The Hidden Face of Domestic Abuse

from the High Plains Reader

© 1999 by Dakota Huseby
Article was originally printed in the
High Plains Reader, April 8th, 1999
All rights are owned by the author.

 
     
 

It is human nature to see the prevalent majority as everybody. Domestic abuse is widely perceived as a woman’s issue, instigated by male batterers. There is no doubt abuse toward women is a very grave issue. But the web of abuse has no limits.
Our society is faced with men abusing women, mothers and fathers who abuse sons and daughters, and abuse of the elderly. There is abuse in dating, abuse in marriage and abuse in gay and lesbian relationships. Sometimes abuse can be the responsibility of both parties and sometimes women abuse men. The cycle of abuse has many angles.
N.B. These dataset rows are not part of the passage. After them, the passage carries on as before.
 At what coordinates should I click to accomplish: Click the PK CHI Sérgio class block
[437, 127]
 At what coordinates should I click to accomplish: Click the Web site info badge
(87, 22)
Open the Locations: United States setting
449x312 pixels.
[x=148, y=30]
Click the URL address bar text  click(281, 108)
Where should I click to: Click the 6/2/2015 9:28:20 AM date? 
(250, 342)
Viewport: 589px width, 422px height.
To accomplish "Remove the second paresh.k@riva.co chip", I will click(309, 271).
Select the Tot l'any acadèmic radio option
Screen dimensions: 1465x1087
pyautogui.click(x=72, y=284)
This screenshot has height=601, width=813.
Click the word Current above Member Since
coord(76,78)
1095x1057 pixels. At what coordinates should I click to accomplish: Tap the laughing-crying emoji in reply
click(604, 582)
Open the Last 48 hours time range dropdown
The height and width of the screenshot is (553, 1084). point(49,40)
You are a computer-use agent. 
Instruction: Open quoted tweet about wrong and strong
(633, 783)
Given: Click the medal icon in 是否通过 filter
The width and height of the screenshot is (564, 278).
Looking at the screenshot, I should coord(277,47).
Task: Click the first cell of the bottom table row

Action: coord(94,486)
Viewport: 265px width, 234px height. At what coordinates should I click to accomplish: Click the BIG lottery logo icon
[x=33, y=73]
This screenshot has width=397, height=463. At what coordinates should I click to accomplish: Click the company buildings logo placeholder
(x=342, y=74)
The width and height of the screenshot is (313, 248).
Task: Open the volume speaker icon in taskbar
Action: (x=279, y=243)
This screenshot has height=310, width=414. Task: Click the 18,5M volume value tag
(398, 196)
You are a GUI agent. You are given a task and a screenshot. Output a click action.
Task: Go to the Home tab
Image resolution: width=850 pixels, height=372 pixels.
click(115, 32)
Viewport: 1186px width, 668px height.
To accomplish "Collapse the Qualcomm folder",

The example of James shows us that broad reach of abuse. James is not his real name. He wishes to remain anonymous, but he feels it crucial to tell his story.
On the outside, James is a handsome, heavily muscled young man in his mid-20s, living and working in the Fargo area. We may have seen James before, passing us on the streets or standing in line with us at the checkout.
On the inside, James lives in a world much different than we would suspect. His world is full of abuse, weaving its way through various aspects of his life. As James tells his story, the pain is evident in his face and the words shaky.
James begins his story at a young age, recalling abuse by his father and subsequent step father.
"No matter how hard I try, the memories come back." He rubs his hands together, eyes to the floor as he tells of being whipped violently and the welts that would follow. Painful to James as a child and now as an adult -- not only the bruises he received but the beatings he would watch his mother receive.
James has battled depression his entire life. He has seen counselors throughout his past, trying to come to terms with his pain. James says that in the past counseling hadn’t been effective for him, explaining that counselors didn’t believe it could happen to him. James adds, "they look at my size right away." James explains he has felt anger throughout his life and building muscle at the gym has been his release and in many ways, his protector.
After a childhood filled with abuse and horror, James says he began a relationship with a woman who used physical and verbal abusive tactics. As an adult, the physical abuse became second nature to James who says he can block the physical.
"Verbal hurts worse."
After five months the relationship ended mutually and James says he built a wall around himself, thinking that any woman could do this to him. More than a year later, James found himself again in a relationship. Once again, like so many others who have experienced the cycle of abuse, James says he found another abuser.
When James tells his story, it sounds like so many others told before by female victims. He describes the manipulation, the jealousy, the verbal accusations and the physical attacks. With each description, James speaks of how he could have done better, how it was his fault for letting it happen.
"I just didn’t know what to do," he says. James goes on to explain how his girlfriend would apologize, tell him she loved him and say it wouldn’t happen again.
James says that others in this situation need to get out before things get out of control. Yet James continued to stay in the relationship, explaining how the feelings built inside of him. At the time he hoped the pain would go away.
"I thought no one could relate to how it felt." James regrets bottling those feelings and reflects on the past. "Maybe if I found some help earlier it wouldn’t be such a fight now."
James is in a fight now. A fight to change himself. On a night months ago, James says he struck back. According to James, his partner was verbally bashing him and the verbal abuse turned physical. James says the woman continually scratched and slapped him. After months in this relationship and a lifetime of abuse James doesn’t know what the final straw was. He says he never had or wanted to hit a woman, recalling the pain of watching the abuse of his mother. However, that night James did lash out and according to James, he shoved his girlfriend forcefully to the floor.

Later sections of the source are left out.